#### Material for this exercise

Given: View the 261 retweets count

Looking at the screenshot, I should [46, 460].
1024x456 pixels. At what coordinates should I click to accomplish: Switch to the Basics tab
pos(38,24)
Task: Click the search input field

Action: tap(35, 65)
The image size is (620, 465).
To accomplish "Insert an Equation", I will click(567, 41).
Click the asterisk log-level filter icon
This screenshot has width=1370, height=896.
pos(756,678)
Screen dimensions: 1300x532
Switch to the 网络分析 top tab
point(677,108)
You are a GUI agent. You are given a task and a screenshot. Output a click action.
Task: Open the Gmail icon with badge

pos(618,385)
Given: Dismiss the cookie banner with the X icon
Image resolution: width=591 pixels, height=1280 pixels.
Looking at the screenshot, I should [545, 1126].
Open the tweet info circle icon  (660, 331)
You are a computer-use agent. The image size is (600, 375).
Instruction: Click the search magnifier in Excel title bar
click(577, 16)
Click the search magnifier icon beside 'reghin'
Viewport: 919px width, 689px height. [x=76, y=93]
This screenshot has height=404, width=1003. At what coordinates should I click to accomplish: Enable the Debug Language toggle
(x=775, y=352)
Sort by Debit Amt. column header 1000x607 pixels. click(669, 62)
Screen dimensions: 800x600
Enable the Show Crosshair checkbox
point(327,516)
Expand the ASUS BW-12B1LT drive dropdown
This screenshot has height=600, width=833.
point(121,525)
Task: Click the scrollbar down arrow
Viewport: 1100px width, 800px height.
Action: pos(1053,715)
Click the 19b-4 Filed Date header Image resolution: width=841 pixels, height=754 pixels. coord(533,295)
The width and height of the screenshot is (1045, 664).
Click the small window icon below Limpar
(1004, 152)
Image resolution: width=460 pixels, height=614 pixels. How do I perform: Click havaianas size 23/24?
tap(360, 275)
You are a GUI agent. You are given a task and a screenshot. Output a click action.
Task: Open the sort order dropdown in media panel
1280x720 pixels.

########

Restate the data above word for word, please.

Given: View the 261 retweets count

Looking at the screenshot, I should [46, 460].
1024x456 pixels. At what coordinates should I click to accomplish: Switch to the Basics tab
pos(38,24)
Task: Click the search input field

Action: tap(35, 65)
The image size is (620, 465).
To accomplish "Insert an Equation", I will click(567, 41).
Click the asterisk log-level filter icon
This screenshot has width=1370, height=896.
pos(756,678)
Screen dimensions: 1300x532
Switch to the 网络分析 top tab
point(677,108)
You are a GUI agent. You are given a task and a screenshot. Output a click action.
Task: Open the Gmail icon with badge

pos(618,385)
Given: Dismiss the cookie banner with the X icon
Image resolution: width=591 pixels, height=1280 pixels.
Looking at the screenshot, I should [545, 1126].
Open the tweet info circle icon  (660, 331)
You are a computer-use agent. The image size is (600, 375).
Instruction: Click the search magnifier in Excel title bar
click(577, 16)
Click the search magnifier icon beside 'reghin'
Viewport: 919px width, 689px height. [x=76, y=93]
This screenshot has height=404, width=1003. At what coordinates should I click to accomplish: Enable the Debug Language toggle
(x=775, y=352)
Sort by Debit Amt. column header 1000x607 pixels. click(669, 62)
Screen dimensions: 800x600
Enable the Show Crosshair checkbox
point(327,516)
Expand the ASUS BW-12B1LT drive dropdown
This screenshot has height=600, width=833.
point(121,525)
Task: Click the scrollbar down arrow
Viewport: 1100px width, 800px height.
Action: pos(1053,715)
Click the 19b-4 Filed Date header Image resolution: width=841 pixels, height=754 pixels. coord(533,295)
The width and height of the screenshot is (1045, 664).
Click the small window icon below Limpar
(1004, 152)
Image resolution: width=460 pixels, height=614 pixels. How do I perform: Click havaianas size 23/24?
tap(360, 275)
You are a GUI agent. You are given a task and a screenshot. Output a click action.
Task: Open the sort order dropdown in media panel
1280x720 pixels.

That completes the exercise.